Prior to knowing anything about Emerita analoga (sand crab), I personally was unaware of anything so tiny and in fact microscopic for the first part of life to be a) so fascinating, and b) playing an important role in our eco-system/marine life.
Besides the information from my lab experiment using the Scientific Method and ample observation, I still found myself questioning more the ‘why’ of sand crabs and their relation(s) to the eco-system/marine life in either a positive or negative fashion. Also, what their day to day existence consists of and how they go about existing in the ocean being such a small (in size) specie.
E. analoga is a filter-feeding crustacean that dwells in the swash zone of sandy beaches in moderate climates along the western coasts of North and South America. Their geographic range spans from Alaska to Baja California in addition to a few other locations.
When not feeding, they burrow (rather rapidly) completely underneath the sand or swim in short spans to new locations. As the swash zone moves up and down the beach with the tide, so do the E. analoga. As inhabitants of the swash zone where water is generally muddy, the crabs filter feed or strain their food by uncoiling their feather like antennas, feasting on small organisms and tiny particles of plant material like plankton. E. analoga burry themselves to avoid dominate predators such as seagulls or fish. Fisherman also use them for bait but so far not to the extent to put the specie in danger.

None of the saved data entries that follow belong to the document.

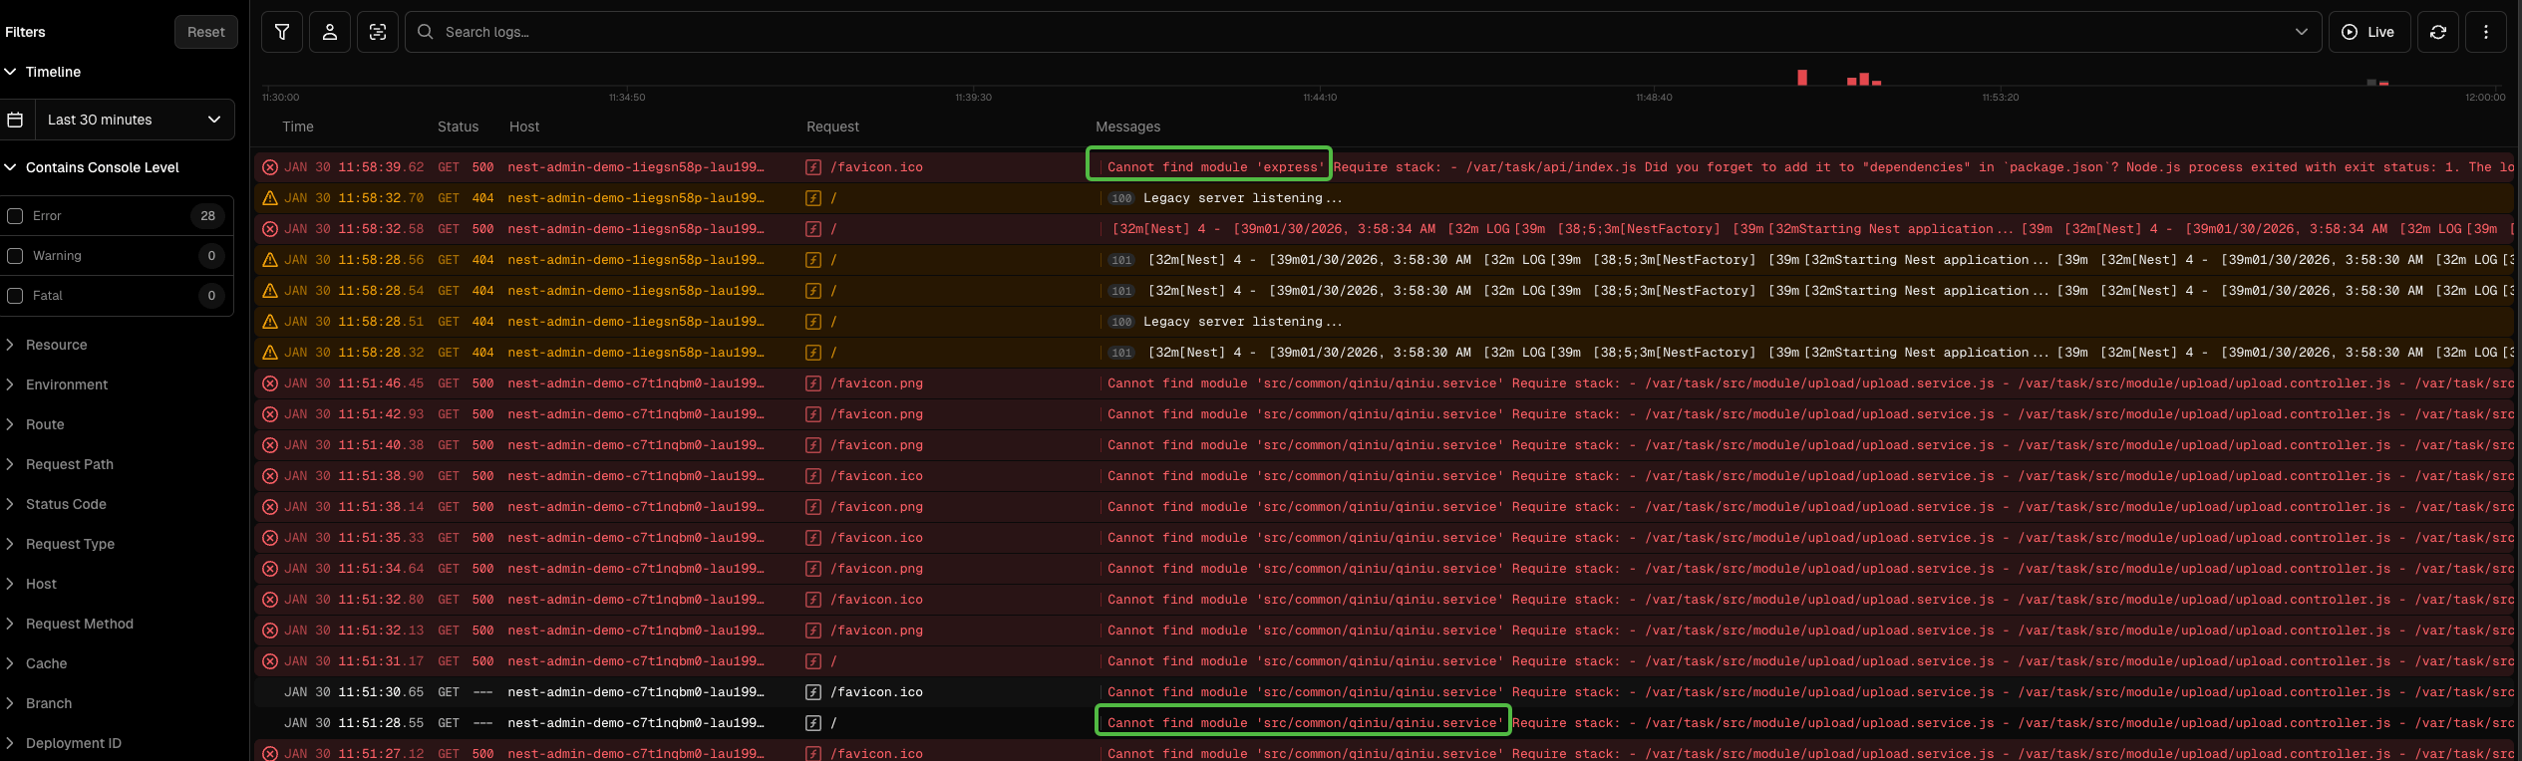Expand the Status Code filter section
This screenshot has width=2522, height=761.
[x=66, y=504]
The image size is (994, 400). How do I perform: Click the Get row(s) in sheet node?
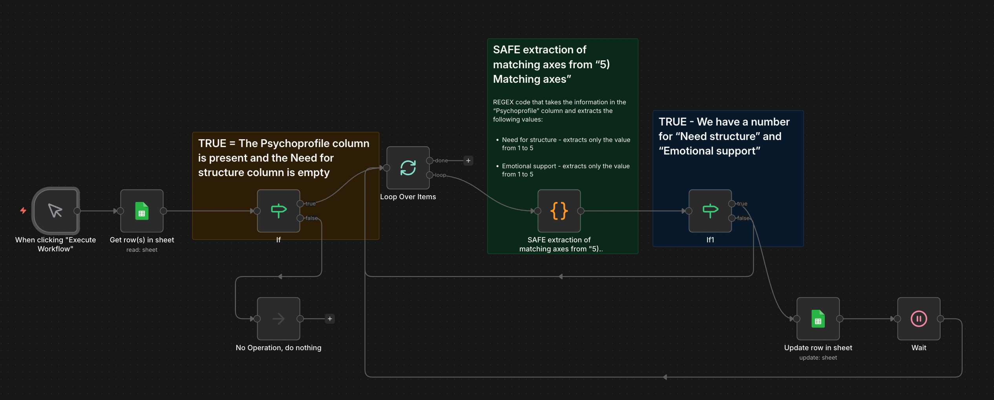(x=142, y=211)
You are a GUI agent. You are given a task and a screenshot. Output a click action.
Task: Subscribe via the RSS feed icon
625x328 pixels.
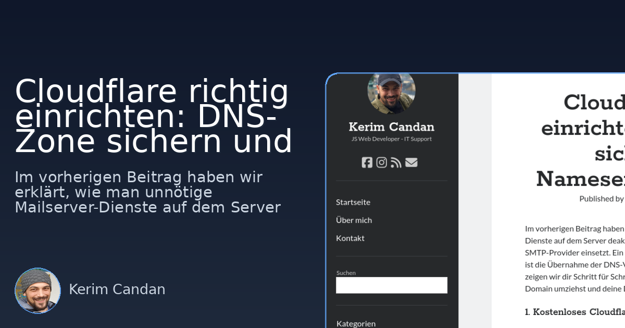tap(396, 162)
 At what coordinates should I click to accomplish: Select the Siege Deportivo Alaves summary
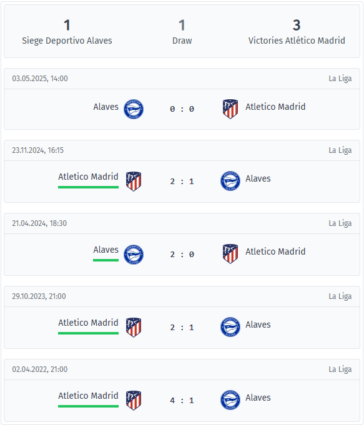coord(67,32)
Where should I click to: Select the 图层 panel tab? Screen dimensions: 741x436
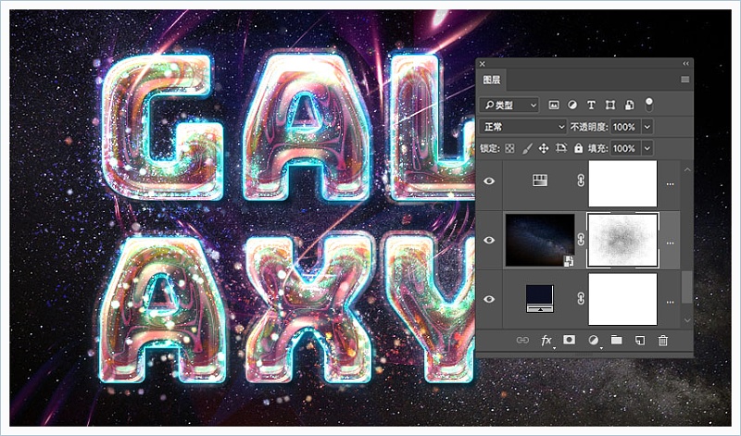(x=493, y=81)
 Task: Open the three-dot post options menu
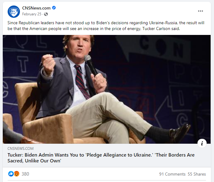[x=201, y=11]
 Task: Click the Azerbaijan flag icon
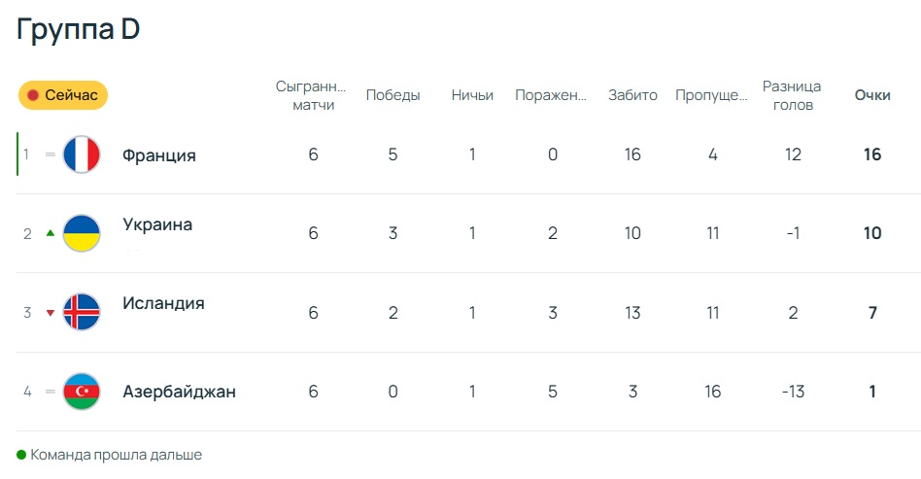tap(82, 392)
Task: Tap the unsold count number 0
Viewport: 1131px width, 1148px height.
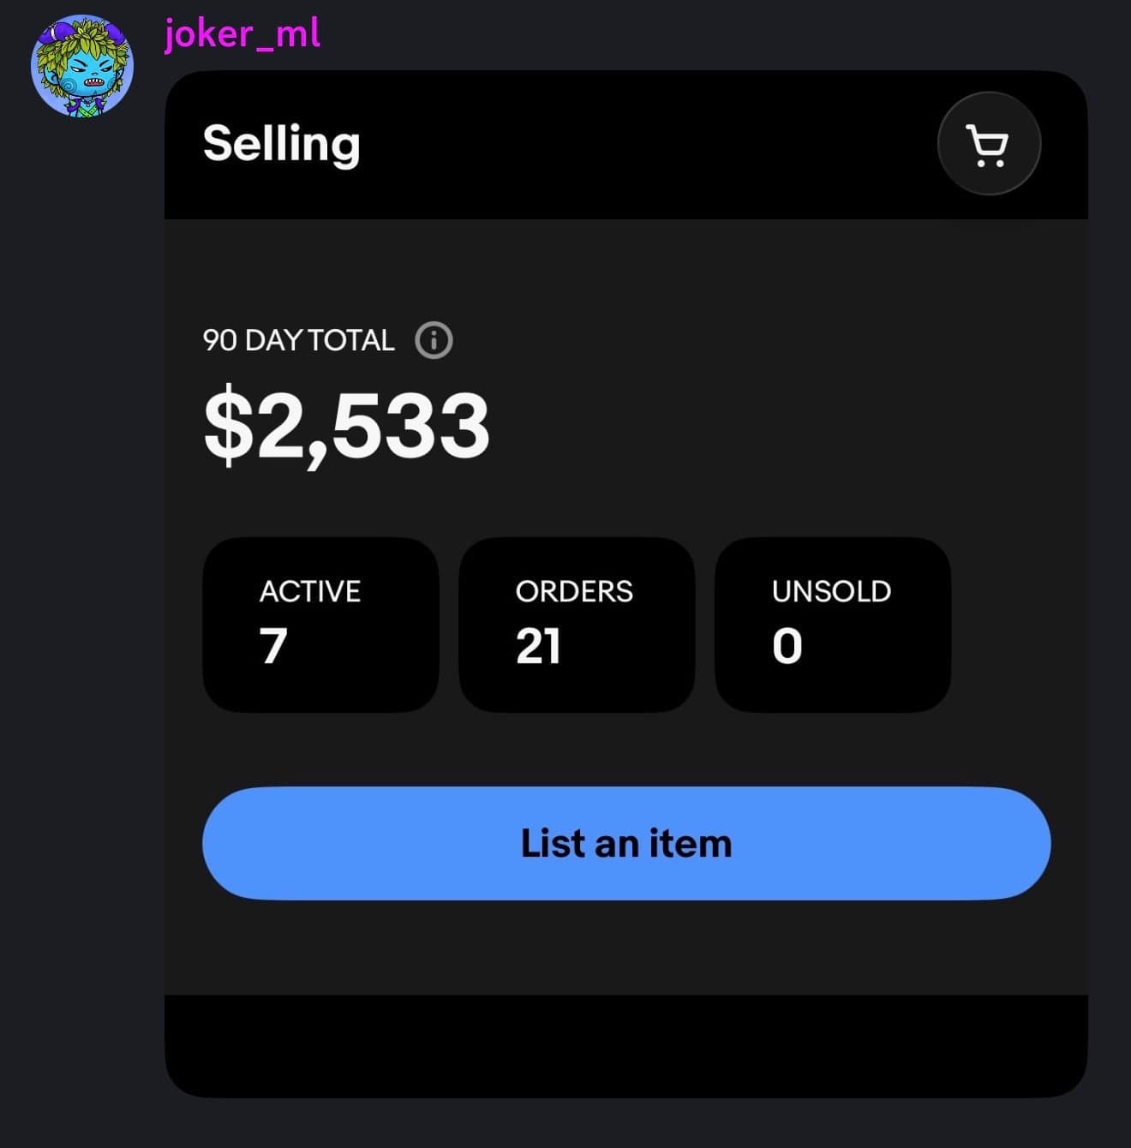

Unlike other crabs that move forward, backward and sideways, E. analoga only move backwards, a rather interesting fact. Furthermore, laboratories use sand crabs in neurological studies strictly because E. analoga tails have the largest sensory neurons found in any animal. Perhaps one day, neuroscientist will have various research to help expand, explain or cure neurological disorders. This alone is rather profound given E.